▶ _What is expected_: Filter the material below down to the lines with the word "profile" and give those lines.

▶ _Given records_:

--------------------------------

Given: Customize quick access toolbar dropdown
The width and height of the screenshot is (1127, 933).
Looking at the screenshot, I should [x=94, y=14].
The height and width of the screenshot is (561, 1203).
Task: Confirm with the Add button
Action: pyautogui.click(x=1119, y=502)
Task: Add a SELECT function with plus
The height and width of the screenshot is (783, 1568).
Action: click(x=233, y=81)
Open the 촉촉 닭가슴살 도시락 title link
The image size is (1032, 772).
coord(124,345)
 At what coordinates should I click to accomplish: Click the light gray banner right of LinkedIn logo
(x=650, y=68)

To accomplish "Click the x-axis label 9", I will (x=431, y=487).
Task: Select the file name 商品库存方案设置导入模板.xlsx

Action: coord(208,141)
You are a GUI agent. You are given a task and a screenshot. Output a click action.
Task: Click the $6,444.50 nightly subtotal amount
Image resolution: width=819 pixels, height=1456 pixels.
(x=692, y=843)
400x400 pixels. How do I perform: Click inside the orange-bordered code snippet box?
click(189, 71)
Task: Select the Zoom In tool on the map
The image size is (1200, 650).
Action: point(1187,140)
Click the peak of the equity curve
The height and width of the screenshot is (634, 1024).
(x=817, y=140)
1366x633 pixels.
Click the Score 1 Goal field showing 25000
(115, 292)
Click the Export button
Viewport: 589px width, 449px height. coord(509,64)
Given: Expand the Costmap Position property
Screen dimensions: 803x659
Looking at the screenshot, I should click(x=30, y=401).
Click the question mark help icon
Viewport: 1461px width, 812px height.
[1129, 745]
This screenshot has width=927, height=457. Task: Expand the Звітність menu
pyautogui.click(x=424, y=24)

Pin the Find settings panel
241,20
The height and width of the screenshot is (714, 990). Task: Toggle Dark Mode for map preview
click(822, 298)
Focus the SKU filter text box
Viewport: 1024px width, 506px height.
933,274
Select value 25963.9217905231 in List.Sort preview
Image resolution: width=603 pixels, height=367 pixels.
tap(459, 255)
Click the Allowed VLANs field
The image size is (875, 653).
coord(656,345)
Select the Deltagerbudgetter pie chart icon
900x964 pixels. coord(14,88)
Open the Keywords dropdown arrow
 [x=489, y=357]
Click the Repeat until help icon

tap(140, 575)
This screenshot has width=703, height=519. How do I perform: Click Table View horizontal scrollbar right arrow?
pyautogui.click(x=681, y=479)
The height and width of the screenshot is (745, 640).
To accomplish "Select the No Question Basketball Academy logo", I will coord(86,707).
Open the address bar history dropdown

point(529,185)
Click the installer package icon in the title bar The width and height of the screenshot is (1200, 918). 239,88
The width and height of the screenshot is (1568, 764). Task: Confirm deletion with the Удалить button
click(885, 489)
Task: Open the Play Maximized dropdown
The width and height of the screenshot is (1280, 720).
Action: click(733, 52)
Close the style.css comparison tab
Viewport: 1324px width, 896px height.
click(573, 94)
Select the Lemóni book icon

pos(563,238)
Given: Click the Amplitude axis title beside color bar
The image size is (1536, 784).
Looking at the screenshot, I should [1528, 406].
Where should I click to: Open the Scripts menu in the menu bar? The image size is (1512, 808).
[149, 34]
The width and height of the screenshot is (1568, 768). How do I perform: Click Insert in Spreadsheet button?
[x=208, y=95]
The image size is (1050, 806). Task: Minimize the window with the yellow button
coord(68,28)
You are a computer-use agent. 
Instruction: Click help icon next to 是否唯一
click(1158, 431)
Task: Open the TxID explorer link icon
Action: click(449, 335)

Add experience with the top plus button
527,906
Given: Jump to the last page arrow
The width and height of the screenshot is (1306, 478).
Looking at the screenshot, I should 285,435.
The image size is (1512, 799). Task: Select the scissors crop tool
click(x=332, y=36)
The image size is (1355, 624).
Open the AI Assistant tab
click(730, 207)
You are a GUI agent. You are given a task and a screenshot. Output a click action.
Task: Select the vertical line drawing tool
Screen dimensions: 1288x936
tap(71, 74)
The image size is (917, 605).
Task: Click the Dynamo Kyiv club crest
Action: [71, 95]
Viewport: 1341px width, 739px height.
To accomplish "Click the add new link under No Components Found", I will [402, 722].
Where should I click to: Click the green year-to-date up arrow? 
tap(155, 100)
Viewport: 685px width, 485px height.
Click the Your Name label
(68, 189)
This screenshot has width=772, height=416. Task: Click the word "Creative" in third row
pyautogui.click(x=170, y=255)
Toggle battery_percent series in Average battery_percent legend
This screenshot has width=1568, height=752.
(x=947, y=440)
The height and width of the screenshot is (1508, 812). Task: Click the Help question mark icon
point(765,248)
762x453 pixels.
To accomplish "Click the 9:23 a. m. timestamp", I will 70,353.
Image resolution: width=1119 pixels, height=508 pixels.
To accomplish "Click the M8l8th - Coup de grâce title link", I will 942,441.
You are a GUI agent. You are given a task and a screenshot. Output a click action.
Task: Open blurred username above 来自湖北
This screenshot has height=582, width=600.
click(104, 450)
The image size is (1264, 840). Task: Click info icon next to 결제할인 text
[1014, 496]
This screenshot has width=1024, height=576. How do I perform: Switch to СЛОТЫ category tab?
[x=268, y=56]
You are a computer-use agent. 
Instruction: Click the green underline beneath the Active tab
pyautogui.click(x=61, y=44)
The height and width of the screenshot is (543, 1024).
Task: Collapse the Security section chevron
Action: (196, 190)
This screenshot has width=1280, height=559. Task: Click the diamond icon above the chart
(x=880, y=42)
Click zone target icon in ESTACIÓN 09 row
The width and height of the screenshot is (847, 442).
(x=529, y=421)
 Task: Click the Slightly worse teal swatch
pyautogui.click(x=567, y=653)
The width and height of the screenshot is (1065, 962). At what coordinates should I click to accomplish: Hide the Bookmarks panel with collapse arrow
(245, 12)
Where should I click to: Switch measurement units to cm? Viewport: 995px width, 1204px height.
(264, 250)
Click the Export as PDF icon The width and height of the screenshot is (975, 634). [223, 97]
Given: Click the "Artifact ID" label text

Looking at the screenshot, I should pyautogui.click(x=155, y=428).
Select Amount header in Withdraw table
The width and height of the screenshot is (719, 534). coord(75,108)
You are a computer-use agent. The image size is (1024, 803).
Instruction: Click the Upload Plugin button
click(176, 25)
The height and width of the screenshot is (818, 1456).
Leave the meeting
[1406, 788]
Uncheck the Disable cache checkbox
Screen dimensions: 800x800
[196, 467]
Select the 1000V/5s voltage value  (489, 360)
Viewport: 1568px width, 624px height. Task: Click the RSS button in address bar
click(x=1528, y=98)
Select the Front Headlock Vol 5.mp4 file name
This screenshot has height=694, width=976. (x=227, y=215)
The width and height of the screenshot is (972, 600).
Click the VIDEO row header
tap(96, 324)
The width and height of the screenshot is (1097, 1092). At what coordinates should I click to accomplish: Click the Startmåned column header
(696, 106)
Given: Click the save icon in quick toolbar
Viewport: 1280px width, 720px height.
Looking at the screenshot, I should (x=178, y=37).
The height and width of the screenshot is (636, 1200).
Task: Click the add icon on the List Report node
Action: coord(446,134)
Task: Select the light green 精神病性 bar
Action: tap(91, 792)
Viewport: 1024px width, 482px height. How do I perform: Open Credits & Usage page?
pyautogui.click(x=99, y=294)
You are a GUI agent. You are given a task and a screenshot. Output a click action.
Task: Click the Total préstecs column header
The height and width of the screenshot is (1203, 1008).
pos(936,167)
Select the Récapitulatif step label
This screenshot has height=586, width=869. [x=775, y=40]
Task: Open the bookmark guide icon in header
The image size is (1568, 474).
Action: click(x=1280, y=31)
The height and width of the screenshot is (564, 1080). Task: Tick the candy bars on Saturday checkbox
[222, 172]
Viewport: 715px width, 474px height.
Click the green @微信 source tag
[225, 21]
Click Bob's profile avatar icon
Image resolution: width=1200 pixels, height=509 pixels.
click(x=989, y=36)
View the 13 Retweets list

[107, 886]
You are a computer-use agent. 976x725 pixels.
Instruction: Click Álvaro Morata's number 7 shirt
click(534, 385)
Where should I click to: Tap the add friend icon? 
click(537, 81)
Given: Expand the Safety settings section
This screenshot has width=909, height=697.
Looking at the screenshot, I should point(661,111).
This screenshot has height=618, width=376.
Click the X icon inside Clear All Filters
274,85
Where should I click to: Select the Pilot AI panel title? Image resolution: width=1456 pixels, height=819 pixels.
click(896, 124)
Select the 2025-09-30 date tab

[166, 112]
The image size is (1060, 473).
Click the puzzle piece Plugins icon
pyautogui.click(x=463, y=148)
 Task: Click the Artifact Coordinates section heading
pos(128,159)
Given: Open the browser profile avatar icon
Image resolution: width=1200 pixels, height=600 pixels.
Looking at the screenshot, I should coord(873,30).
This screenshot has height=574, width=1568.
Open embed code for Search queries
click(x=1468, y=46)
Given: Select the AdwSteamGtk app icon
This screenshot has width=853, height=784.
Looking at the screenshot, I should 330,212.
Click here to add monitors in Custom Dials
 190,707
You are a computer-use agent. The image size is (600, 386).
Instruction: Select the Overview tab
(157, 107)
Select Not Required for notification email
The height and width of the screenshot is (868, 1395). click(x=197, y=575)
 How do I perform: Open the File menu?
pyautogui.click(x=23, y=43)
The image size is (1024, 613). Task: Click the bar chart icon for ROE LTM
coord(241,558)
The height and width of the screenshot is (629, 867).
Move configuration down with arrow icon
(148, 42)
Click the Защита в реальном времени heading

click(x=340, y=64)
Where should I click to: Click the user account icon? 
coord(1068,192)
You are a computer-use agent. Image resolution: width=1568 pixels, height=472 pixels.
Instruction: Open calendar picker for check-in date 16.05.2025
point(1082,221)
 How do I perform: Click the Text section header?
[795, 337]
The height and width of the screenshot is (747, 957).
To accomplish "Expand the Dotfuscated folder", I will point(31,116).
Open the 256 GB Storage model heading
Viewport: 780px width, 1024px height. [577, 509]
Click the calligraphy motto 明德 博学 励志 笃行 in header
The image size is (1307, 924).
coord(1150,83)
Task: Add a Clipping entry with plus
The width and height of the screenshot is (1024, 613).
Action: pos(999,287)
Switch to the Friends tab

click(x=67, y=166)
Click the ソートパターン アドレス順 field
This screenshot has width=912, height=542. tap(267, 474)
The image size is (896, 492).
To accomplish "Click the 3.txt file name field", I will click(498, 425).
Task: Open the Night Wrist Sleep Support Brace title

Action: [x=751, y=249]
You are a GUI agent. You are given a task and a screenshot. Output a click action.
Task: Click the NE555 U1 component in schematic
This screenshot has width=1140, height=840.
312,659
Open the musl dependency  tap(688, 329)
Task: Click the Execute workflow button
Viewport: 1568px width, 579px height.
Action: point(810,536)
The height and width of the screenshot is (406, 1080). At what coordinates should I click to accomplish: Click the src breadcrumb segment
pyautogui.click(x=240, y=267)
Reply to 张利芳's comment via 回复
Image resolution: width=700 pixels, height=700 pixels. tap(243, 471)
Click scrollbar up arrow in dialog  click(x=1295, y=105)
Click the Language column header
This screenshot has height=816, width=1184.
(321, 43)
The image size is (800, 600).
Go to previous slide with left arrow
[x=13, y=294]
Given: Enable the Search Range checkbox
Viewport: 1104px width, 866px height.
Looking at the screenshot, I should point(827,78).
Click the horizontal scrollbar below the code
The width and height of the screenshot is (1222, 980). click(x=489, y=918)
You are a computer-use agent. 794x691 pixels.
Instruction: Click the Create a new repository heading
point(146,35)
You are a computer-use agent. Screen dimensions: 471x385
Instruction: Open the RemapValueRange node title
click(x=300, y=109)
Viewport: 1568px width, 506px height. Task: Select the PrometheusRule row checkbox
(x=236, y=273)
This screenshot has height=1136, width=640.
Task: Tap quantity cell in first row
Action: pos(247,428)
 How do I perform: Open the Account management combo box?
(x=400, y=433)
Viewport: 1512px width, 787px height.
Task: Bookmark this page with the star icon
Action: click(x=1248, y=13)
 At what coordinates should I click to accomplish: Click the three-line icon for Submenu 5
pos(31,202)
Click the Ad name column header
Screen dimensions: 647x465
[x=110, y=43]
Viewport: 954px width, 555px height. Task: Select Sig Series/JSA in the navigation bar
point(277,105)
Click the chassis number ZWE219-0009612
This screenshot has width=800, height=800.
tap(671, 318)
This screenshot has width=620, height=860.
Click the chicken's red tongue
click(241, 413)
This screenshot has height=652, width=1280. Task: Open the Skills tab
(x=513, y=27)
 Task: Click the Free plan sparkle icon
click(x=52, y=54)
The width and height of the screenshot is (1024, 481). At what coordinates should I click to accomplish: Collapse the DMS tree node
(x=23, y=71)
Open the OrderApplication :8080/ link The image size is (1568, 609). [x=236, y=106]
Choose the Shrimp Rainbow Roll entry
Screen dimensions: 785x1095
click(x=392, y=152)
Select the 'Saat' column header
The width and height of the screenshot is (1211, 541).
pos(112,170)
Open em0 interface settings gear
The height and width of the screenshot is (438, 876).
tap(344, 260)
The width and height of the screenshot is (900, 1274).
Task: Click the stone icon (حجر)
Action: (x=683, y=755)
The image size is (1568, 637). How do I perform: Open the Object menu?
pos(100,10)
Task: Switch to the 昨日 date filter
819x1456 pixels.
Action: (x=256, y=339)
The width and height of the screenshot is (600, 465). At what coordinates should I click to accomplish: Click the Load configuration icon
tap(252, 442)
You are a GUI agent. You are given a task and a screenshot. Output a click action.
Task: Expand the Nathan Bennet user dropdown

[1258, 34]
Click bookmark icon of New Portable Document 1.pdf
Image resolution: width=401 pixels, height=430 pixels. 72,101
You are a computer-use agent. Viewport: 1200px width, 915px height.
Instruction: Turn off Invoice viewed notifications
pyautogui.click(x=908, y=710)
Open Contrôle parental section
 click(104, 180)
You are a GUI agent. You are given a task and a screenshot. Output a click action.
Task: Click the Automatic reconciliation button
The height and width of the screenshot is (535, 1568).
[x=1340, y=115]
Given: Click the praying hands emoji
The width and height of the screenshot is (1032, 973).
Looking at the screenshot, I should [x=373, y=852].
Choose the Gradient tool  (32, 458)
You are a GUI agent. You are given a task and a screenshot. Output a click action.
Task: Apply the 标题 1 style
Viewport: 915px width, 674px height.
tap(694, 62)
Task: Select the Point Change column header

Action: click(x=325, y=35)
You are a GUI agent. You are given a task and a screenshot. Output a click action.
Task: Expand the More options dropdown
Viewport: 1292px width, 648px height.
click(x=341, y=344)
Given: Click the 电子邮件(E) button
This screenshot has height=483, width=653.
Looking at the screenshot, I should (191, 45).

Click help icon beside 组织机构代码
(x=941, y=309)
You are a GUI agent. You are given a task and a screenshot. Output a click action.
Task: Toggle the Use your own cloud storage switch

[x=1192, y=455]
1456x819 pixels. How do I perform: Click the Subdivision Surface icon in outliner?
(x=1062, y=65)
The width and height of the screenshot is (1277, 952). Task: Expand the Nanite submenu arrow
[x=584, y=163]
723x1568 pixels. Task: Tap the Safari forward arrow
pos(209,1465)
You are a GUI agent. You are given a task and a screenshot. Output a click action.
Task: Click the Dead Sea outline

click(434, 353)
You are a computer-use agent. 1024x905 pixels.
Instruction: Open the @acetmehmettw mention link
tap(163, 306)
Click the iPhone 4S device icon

--------------------------------

▶ _Answer for this exercise_:
Click Bob's profile avatar icon
Given: Open the browser profile avatar icon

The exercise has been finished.